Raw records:
--------------------------------

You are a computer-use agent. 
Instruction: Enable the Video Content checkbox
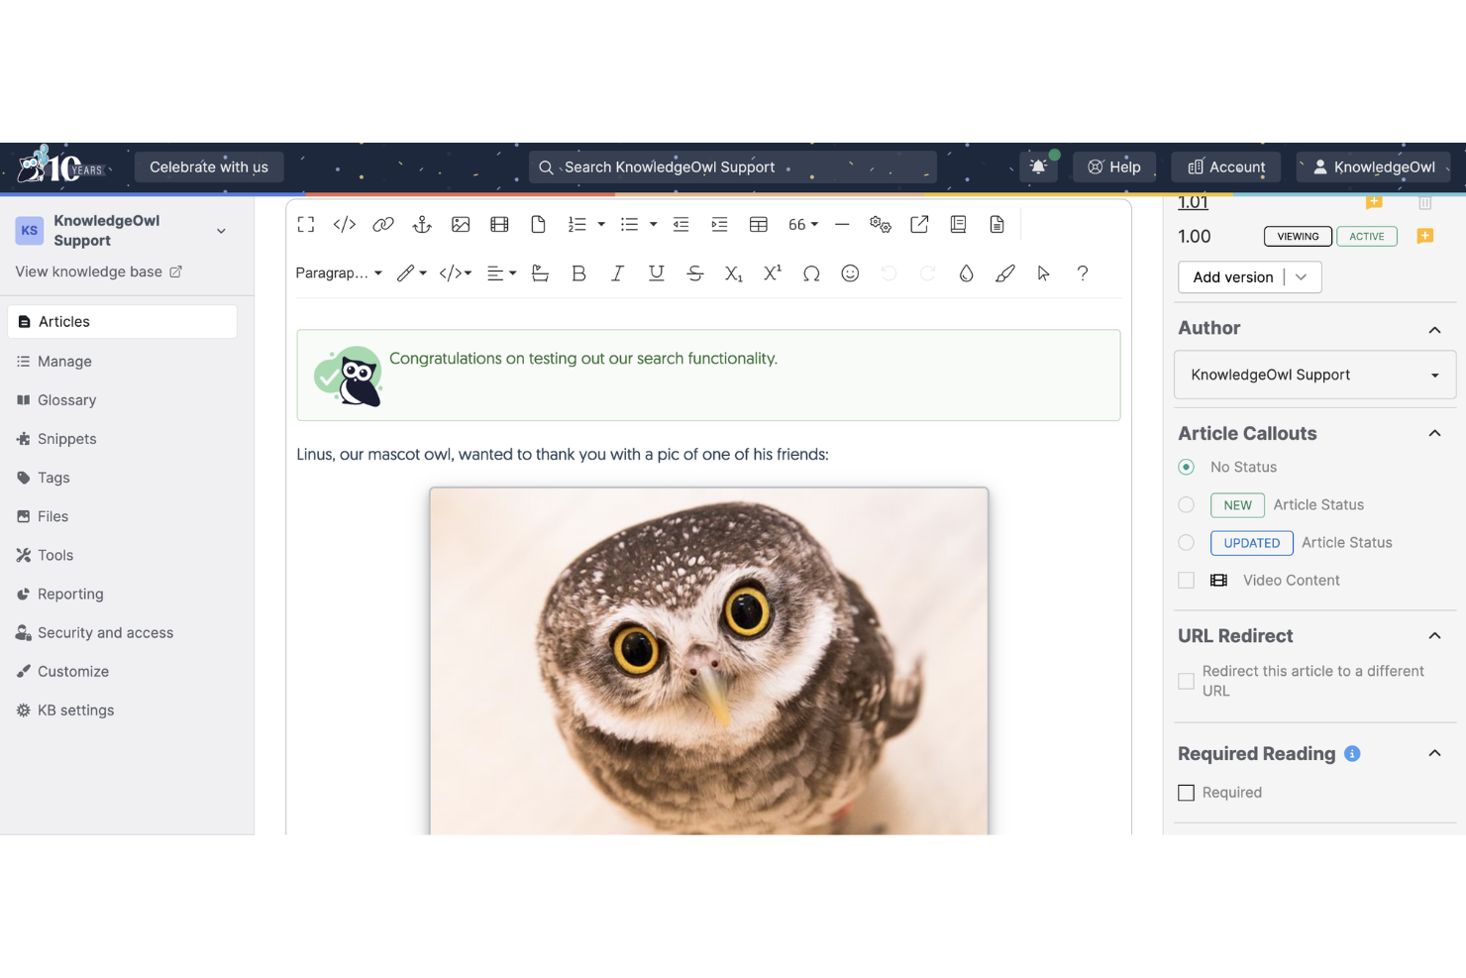point(1186,580)
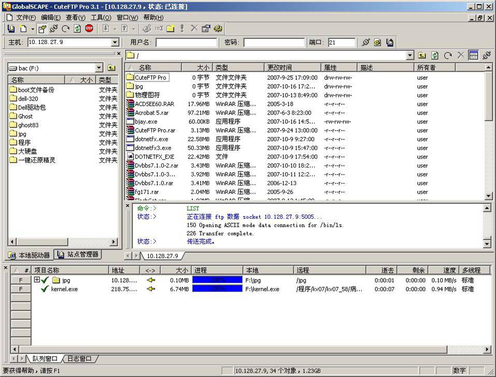496x377 pixels.
Task: Open the host address dropdown
Action: pyautogui.click(x=115, y=43)
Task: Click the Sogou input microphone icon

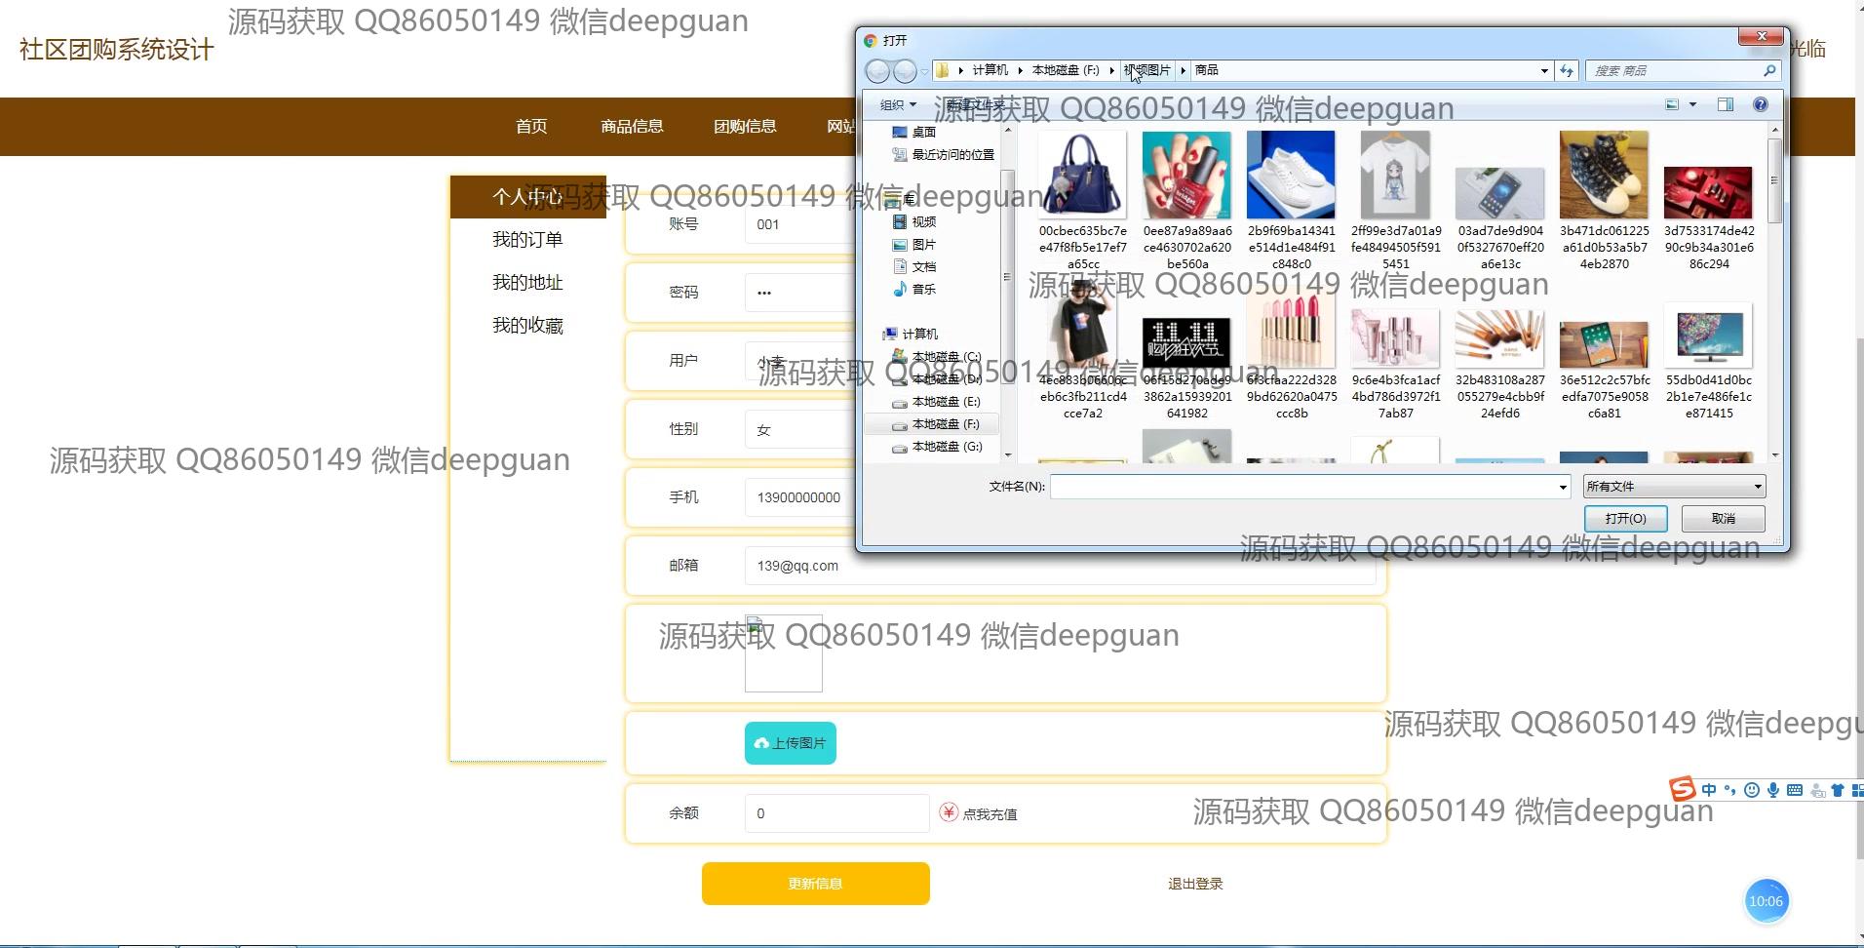Action: [x=1773, y=790]
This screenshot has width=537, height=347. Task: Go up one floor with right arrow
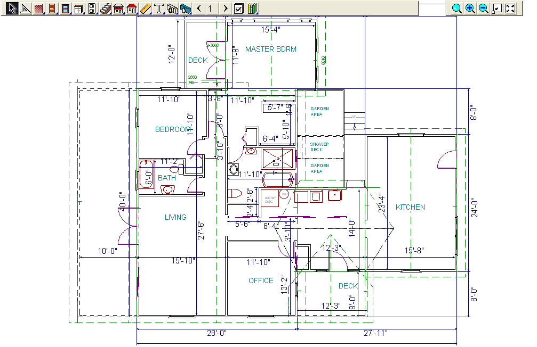pos(226,9)
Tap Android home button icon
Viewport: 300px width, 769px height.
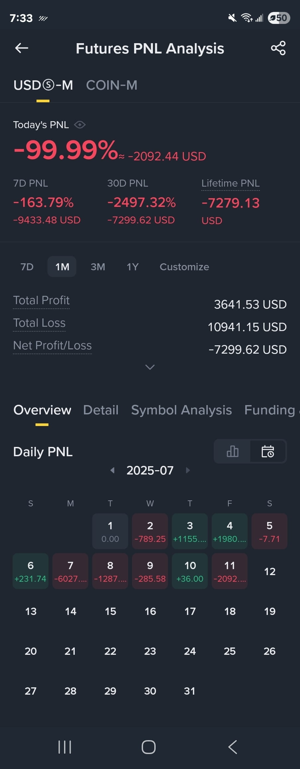pos(149,747)
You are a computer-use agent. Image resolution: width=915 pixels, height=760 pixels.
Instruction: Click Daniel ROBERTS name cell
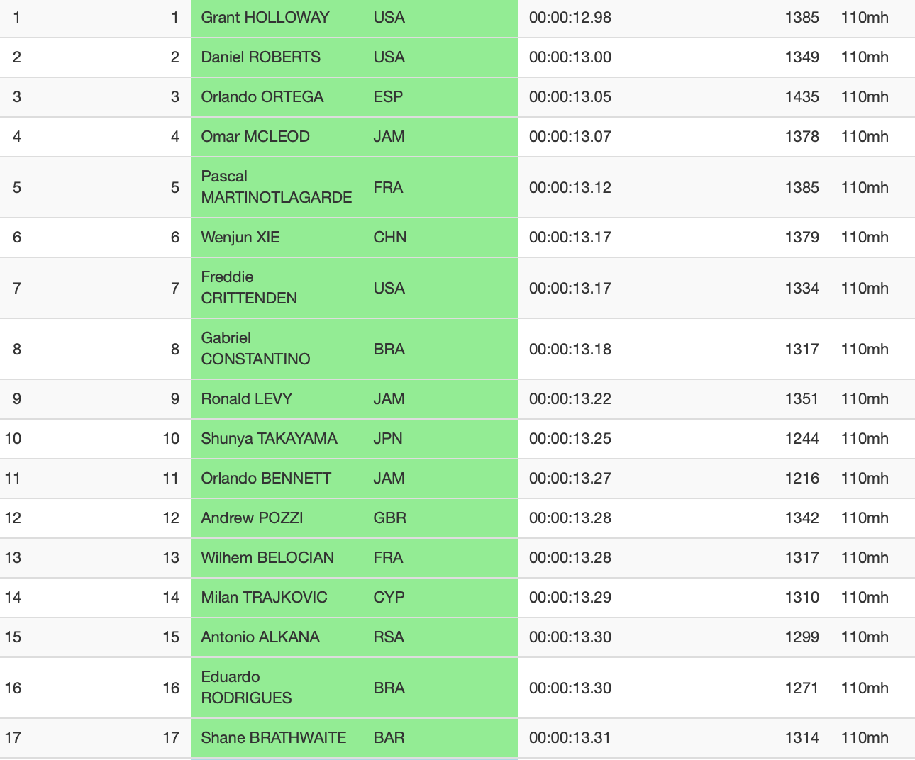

--------------------------------

Problem requirements ▸ Could you render every line of the records above as a numbered list, skipping the blank lines and omitting the pictures?

Reply to the task ▸
1. You are a computer-use agent. 
2. Instruction: Enable the Video Content checkbox
3. point(1186,580)
4. 496x377 pixels.
5. Task: Open the host address dropdown
6. Action: pyautogui.click(x=115, y=43)
7. Task: Click the Sogou input microphone icon
8. Action: [x=1773, y=790]
9. This screenshot has width=537, height=347. Task: Go up one floor with right arrow
10. pos(226,9)
11. Tap Android home button icon
12. Viewport: 300px width, 769px height.
13. pos(149,747)
14. You are a computer-use agent. Image resolution: width=915 pixels, height=760 pixels.
15. Instruction: Click Daniel ROBERTS name cell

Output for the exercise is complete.